Inferential statistics,
however, don't always work as well with geographic data. When this is the case,
descriptive statistics are applied.
The methods of
inferential statistics don't transfer easily to geographic data for two main
reasons. First, inferential statistics assume that you want to estimate the
characteristics of a population from a sample. With geographic data, however,
you often have the entire population to work with, so you use descriptive
statistics rather than inferential statistics.
Second, inferential
statistics does not include tools for representing geographic data.

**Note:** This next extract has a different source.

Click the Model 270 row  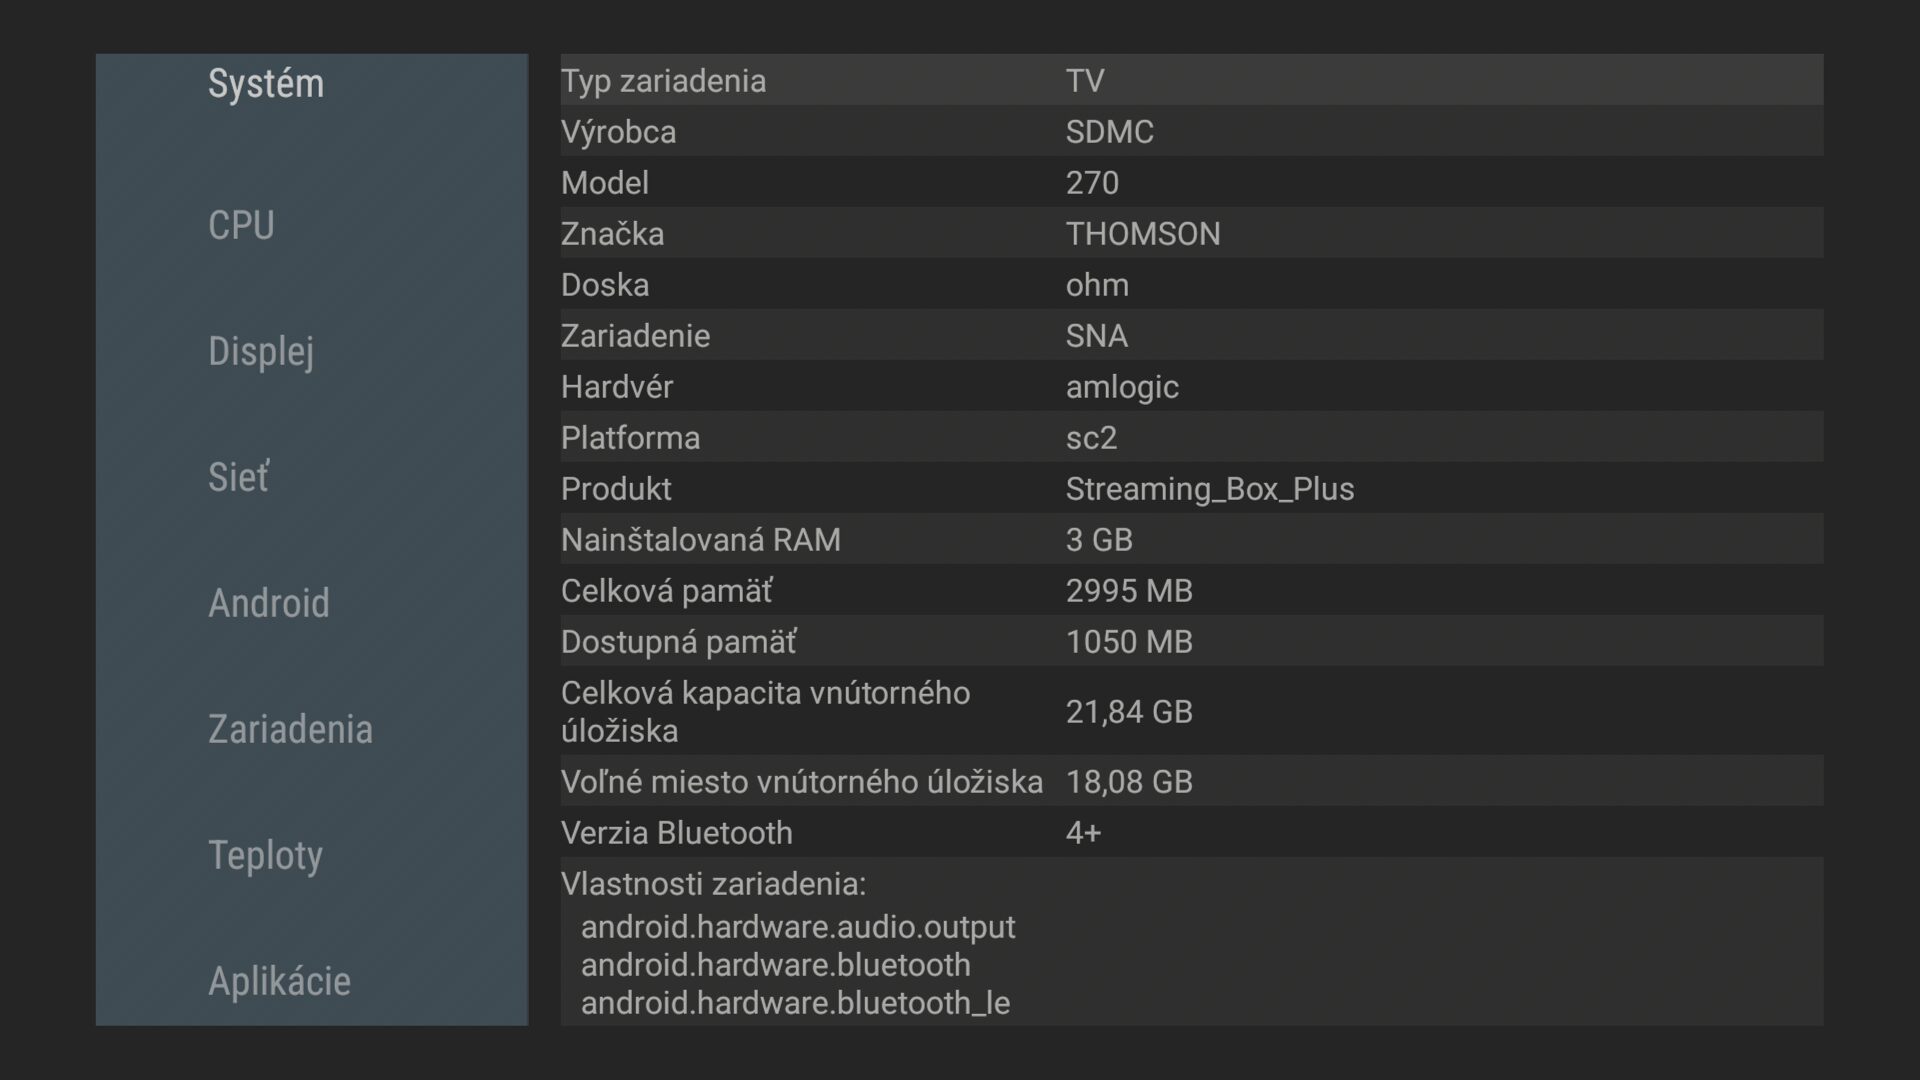tap(1191, 182)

ArcGIS™ Spatial Analyst provides a
set of statistical functions, which makes descriptive statistics part of your
geographic analysis. For example, you can compare the difference between values
over time, cell-by-cell, or you can construct a statistical filter to weed out
unwanted values. You can also assess past trends or the current status of
features, or reveal the underlying structure of the data.
Comparing raster
datasets using cell statistics
Statistics are useful for
describing certain tendencies in your data. You may want to know the average
value, the highest value, or how many different types of values exist in the
dataset.
For a single raster
dataset, statistics are automatically generated. The minimum, maximum, and mean
values, as well as the standard deviation of values are presented in the
layer’s properties.
You can also use statistics
to create new raster datasets. While the statistical functions are divided into
three basic groups (cell statistics, neighborhood statistics, and zonal
statistics), each group utilizes the same statistical methods.
Cell statistics allow you
to compare two or more raster datasets on a cell-by-cell basis. In other words,
cells occupying the same location but belonging to different rasters can be evaluated together using basic descriptive
statistics. This is especially useful when comparing time-series data, such as
annual changes in land use.
Describing raster datasets using neighborhood and zonal
statistics
While you can use
statistics to compare corresponding cells from different raster datasets, you
can also evaluate a single raster dataset based on neighborhoods or zones.
The Neighborhoods
Statistics function considers the values of cells within a specified
neighborhood around the processing cell. Neighborhoods are sections of the
raster that can be defined in almost any way you want. Neighborhood statistics
are output as new raster layers.
The Zonal Statistics
function considers the values of cells based on groups of like cells, or zones,
in another dataset. Zonal statistics are output as tables.